Поставленная задача A: Перескажите в двух предложениях текст о приезде в Москву в 1929 году.

::::::::

Выбрать главу

Я приехал в Москву в августе 1929 года. Судьба решила меня осчастливить. Я познакомился с Мандельштамом, стал у него часто бывать (о беседах с ним я написал и опубликовал воспоминания "Угль, пылающий огнем"). Рекомендованный Георгием Шенгели, я читал стихи на "Никитинских субботниках" на Тверском бульваре, среди присутствующих я впервые увидел Пастернака. Увы, перед тем как я начал читать, он, слегка прихрамывая, вышел вместе с крутолобой женой, оба красивые. Рядом с Евдоксией Федоровной Никитиной сидел немолодой человек в академической ермолке, с безумными, жгучими глазами. Когда я окончил чтение, он произнес только одно слово: "Музыкально". Произнес его Андрей Белый.

::::::::

Поставленная задача B: Перепечатайте из записей строки, начиная со строки с «Click the 6-iron lie angle 61.5° cell» и заканчивая строкой с «coord(113,302)» включительно. Изображения в ответ не включайте.

Извлечённые записи:
::::::::

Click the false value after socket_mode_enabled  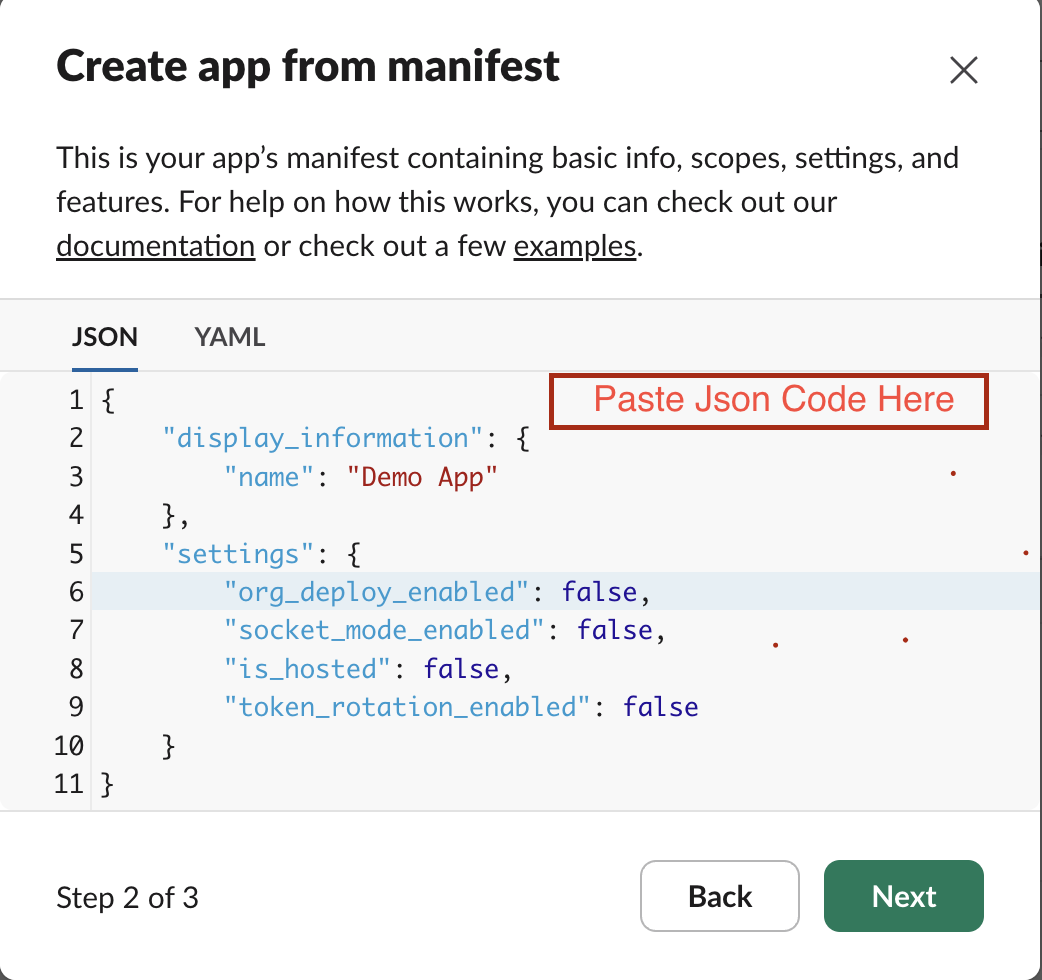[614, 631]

::::::::

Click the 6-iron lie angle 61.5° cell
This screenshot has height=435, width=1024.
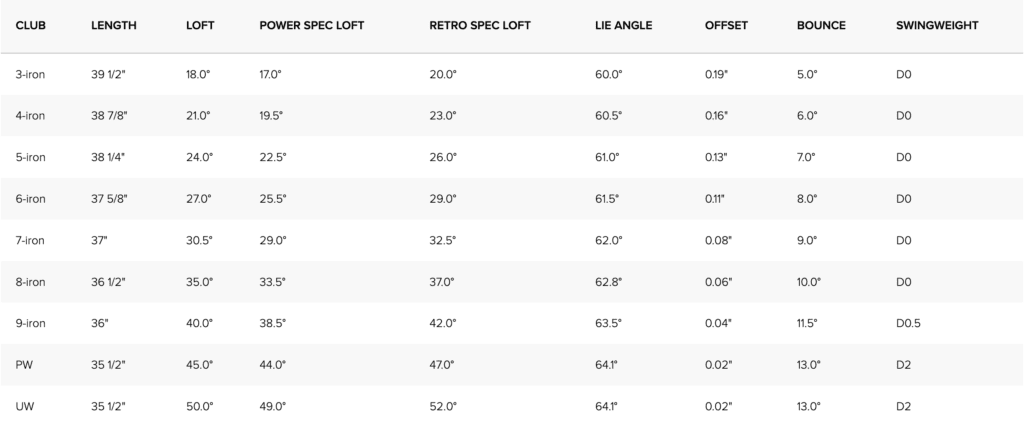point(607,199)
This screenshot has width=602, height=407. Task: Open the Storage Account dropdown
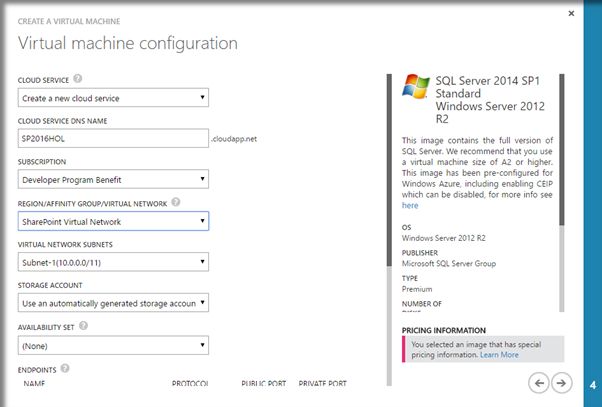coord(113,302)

::::::::

Верный ответ A: В августе 1929 года рассказчик приехал в Москву, познакомился с Мандельштамом и стал часто у него бывать. По рекомендации Георгия Шенгели он читал стихи на «Никитинских субботниках», где впервые увидел Пастернака, ушедшего до начала чтения, а Андрей Белый после чтения произнёс только одно слово: «Музыкально».

Верный ответ B:
Click the 6-iron lie angle 61.5° cell
This screenshot has height=435, width=1024.
point(607,199)
This screenshot has width=602, height=407. Task: Open the Storage Account dropdown
coord(113,302)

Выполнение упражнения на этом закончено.